## Directives
- A) In the thread about becoming an infantry officer, copy the passage starting with "If you found" and going on through "I get there.".
- B) Put this sentence from the infantry officer thread into Spanish: "Effective staff officers seldom have to do things twice, or spend time sorting out their own paperwork messes."

## Excerpt
** Begin **

# Questions regarding Infantry Officer



## JustAnotherGuy (12 Mar 2011)

This is my first time posting and I've found some amazing information on the site. I'm in grade 11 and wanting to apply to ROTP. I'm wanting to become an Infantry Officer, but after reading some of the posts, I learned that Infantry Officers spend a majority of their time doing paper work in an office. I am not wanting a career where I am stuck in an office. I also found some posts talking about people joining the military as a NCM that have degrees. But I'm assuming that if I do get accepted into the ROTP they would want me to become an officer. The main reason I'm going to university is so that i have a backup plan in case the CF doesn't work out for me. I did look at some other careers within the CF that could lead to careers outside the CF, but I'm drawn to infantry. 

If you have any information or tips that could help me out that would be great.


----------



## Michael OLeary (12 Mar 2011)

If you found enough information about Infantry officers to want to do that job, but are deterred by the thought of doing paperwork, then you need to rethink the way you're looking at all CF trades. None of them spend all day every day doing just the "sexy" things in the recruiting videos. You will have to reassess why you want to join the CF, and move away from thinking about it in terms of the things you want to do.


----------



## JustAnotherGuy (12 Mar 2011)

First thank you for replying. 
Now I have no problem with doing paperwork, but it is the amount of it that some what worries me. From the posts that I have read it appears that most of a days work is stuck in the office. If this is untrue then that would clear it all up. I just want to know the type of things i'll be doing day to day (and I understand that everyday is different) instead of being suprised when I get there.


----------



## Michael OLeary (12 Mar 2011)

Any officer will end up in jobs that consist mostly of "paperwork", many NCOs will also find themselves in positions eventually that will mean they do "paperwork" most of their day. If you never want to spend full days doing "paperwork", the CF may not be the place for you unless you plan to be a Private your entire career, and even then you'll have to be careful what trade you choose.

Even in the infantry, someone has to write the orders for operations and training events, someone has to write the training instructions for ranges, someone has to review and rewrite emergency plans and weapon publications, someone has to do the administrative paperwork for their soldiers careers. Don't dismiss the importance of the necessity to have competent people doing "paperwork."


----------



## Michael OLeary (12 Mar 2011)

Here's some extra Food for thought regarding paperwork, which in the Army, is called staff work:

The Young Officer and Staff Duties



> Being a good staff officer, either as a primary function (like the Adjutant), or in support of a line job (like a platoon commander submitting training requests), doesn't have to mean you have to like it. Effective staff officers seldom have to do things twice, or spend time sorting out their own paperwork messes. They get to spend more time with their troops, or working on other staff projects that benefit their units, because the routine administration was done right the first time. Clear staff writing that achieves a desired effect or response is as important to the fighting efficiency of a unit as skill at arms. It ensures beans and bullets are where they need to be in the right quantities, that troops have minimal lost training time for administrative reasons and that intentions and goals are well defined in support of the training requirement.


----------



## JustAnotherGuy (12 Mar 2011)

** End **

(Location data for words and elements)
** Begin **

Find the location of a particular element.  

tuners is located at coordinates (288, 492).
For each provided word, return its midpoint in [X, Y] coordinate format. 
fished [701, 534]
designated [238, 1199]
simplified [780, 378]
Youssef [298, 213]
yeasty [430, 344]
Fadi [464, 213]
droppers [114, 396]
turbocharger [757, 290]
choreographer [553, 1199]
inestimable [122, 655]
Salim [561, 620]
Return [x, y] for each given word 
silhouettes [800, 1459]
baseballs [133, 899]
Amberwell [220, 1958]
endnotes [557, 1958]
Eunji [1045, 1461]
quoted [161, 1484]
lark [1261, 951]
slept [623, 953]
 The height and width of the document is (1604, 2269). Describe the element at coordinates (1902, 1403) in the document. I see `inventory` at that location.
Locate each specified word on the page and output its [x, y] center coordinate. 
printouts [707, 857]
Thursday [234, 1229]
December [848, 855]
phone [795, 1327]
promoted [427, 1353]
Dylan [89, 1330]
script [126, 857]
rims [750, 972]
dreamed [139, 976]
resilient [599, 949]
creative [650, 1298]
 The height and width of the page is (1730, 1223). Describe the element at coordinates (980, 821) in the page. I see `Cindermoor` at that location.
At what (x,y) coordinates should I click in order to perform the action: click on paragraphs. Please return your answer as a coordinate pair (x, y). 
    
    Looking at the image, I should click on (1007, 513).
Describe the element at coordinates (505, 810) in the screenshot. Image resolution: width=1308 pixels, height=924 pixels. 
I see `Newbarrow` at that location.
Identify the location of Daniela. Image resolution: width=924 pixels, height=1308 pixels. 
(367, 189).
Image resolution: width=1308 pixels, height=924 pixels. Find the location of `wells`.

** End **

## Task answers
- A)
If you found enough information about Infantry officers to want to do that job, but are deterred by the thought of doing paperwork, then you need to rethink the way you're looking at all CF trades. None of them spend all day every day doing just the "sexy" things in the recruiting videos. You will have to reassess why you want to join the CF, and move away from thinking about it in terms of the things you want to do.


----------



## JustAnotherGuy (12 Mar 2011)

First thank you for replying. 
Now I have no problem with doing paperwork, but it is the amount of it that some what worries me. From the posts that I have read it appears that most of a days work is stuck in the office. If this is untrue then that would clear it all up. I just want to know the type of things i'll be doing day to day (and I understand that everyday is different) instead of being suprised when I get there.

- B) Los oficiales de estado mayor eficaces rara vez tienen que hacer las cosas dos veces ni pasar tiempo resolviendo sus propios líos de papeleo.